Historiography
I wanted the mind of a scholar, but it seemed that Dr. Kerry saw in me the mind of a roofer. The other students belonged in a library; I belonged in a crane.
The first week passed in a blur of lectures. In the second week, every student was assigned a supervisor to guide their research. My supervisor, I learned, was the eminent Professor Jonathan Steinberg, a former vice-master of Cambridge College, who was much celebrated for his writings on the Holocaust.
My first meeting with Professor Steinberg took place a few days later. I waited at the porter's lodge until a thin man appeared and, producing a set of heavy keys, unlocked a wooden door set into the stone. I followed him up a spiral staircase and into the clock tower itself, where there was a well-lit room with simple furnishings: two chairs and a wooden table.
I could hear the blood pounding behind my ears as I sat down. Professor Steinberg was in his seventies but I would not have described him as an old man. He was lithe, and his eyes moved about the room with probing energy. his speech was measured and fluid.
"I am Professor Steinberg," he said. "What would you like to read?"

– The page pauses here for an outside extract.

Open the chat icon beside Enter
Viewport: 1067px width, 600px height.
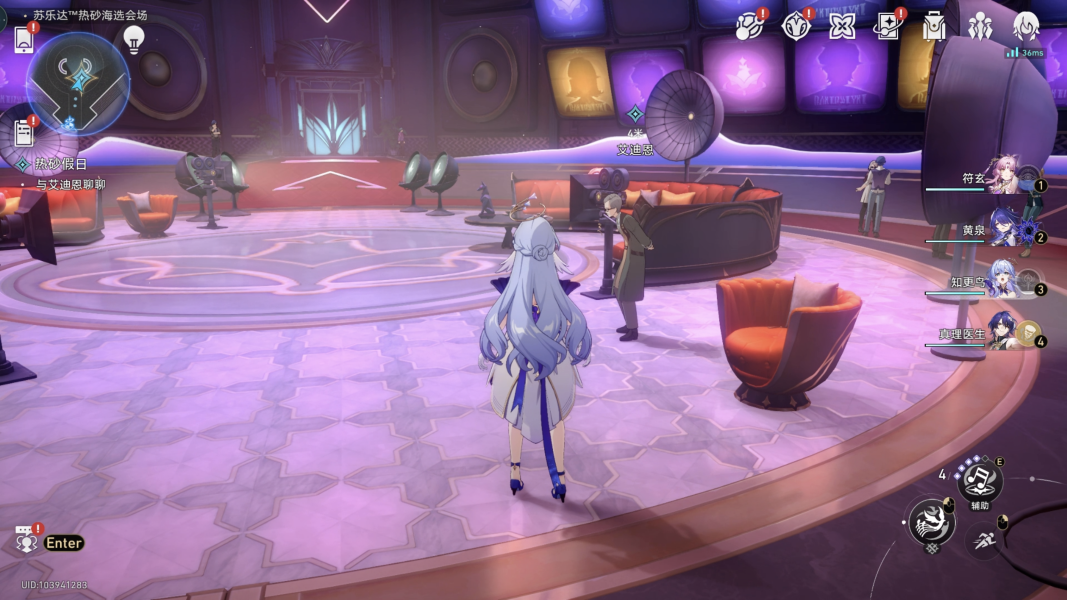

I mumbled something about historiography. I had decided to study not history, but historians. I suppose my interest came from the sense of groundlessness I'd felt since learning about the Holocaust and the civil rights movement -- since realizing that what a person knows about the past is limited, and will always be limited, to what they are told by others. I knew what it was to have a misconception corrected -- a misconception of such magnitude that shifting it shifted the world. Now I needed to understand how the great gatekeepers of history had come to terms with their own ignorance and partiality. I thought if I could accept that what they had written was not absolute but was the result of a biased process of conversation and revision, maybe I could reconcile myself with the fact that the history most people agreed upon was not the history I had been taught. Dad could be wrong, and the great historians Carlyle and Macaulay and Trevelyan could be wrong, but from the ashes of their dispute I could construct a world to live in. In knowing the ground was not ground at all, I hoped I could stand on it.
I doubt I managed to communicate any of this. When I finished talking, Professor Steinberg eyed me for a moment, then said, "Tell me about your education. Where did you attend school?"
The air was immediately sucked out of the room.
"I grew up in Idaho," I said.
"And you attended school there?"
It occurs to me in retrospect that someone might have told Professor Steinberg about me, perhaps Dr. Kerry. Or perhaps he perceived that I was avoiding his question, and that made him curious. Whatever the reason, he wasn't satisfied until I admitted that I'd never been to school.
"How marvelous," he said, smiling. It's as if I've stepped into Shaw's Pygmalion."
-- Tara Westover, Educated: A Memoir (New York: Random House, 2018).